__WHAT YOU SHOULD DO__: Transcribe each entry exactly, without pictures.

*** Opening SUPPLIED INFORMATION ***

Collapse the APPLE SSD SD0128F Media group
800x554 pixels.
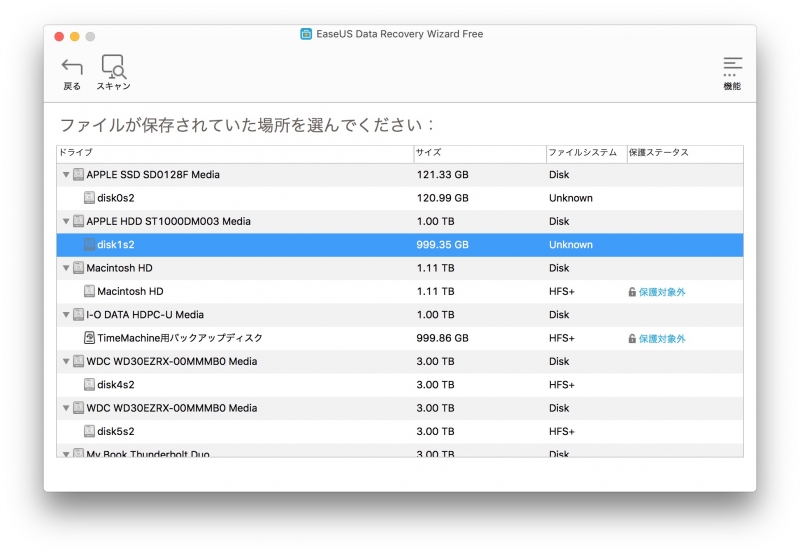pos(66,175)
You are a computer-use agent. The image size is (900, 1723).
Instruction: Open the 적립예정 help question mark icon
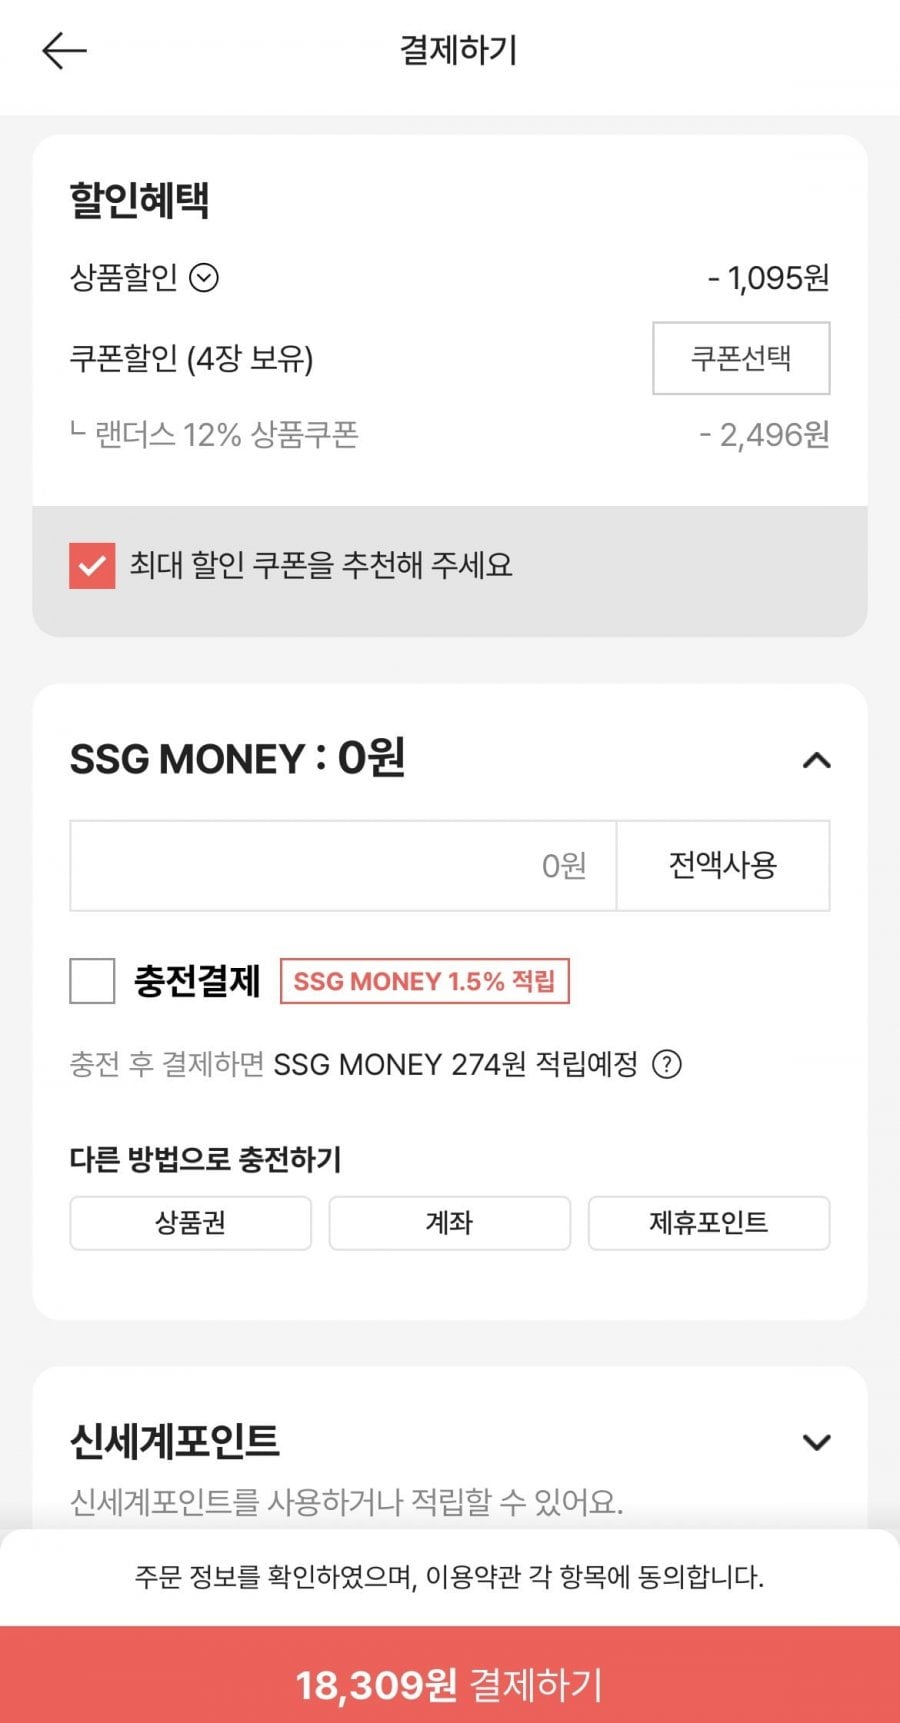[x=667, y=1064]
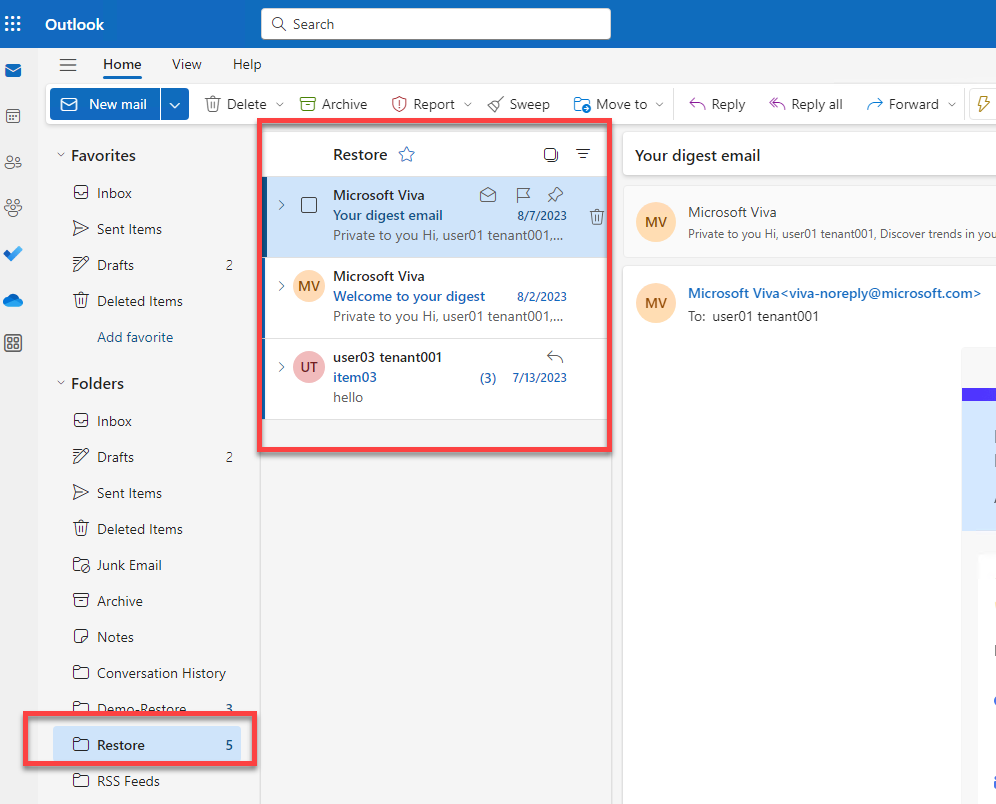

*** Closing SUPPLIED INFORMATION ***

__RESPONSE AREA__:
Collapse the APPLE SSD SD0128F Media group
800x554 pixels.
pos(66,175)
You are a computer-use agent. The image size is (900, 1723).
Instruction: Open the 적립예정 help question mark icon
[x=667, y=1064]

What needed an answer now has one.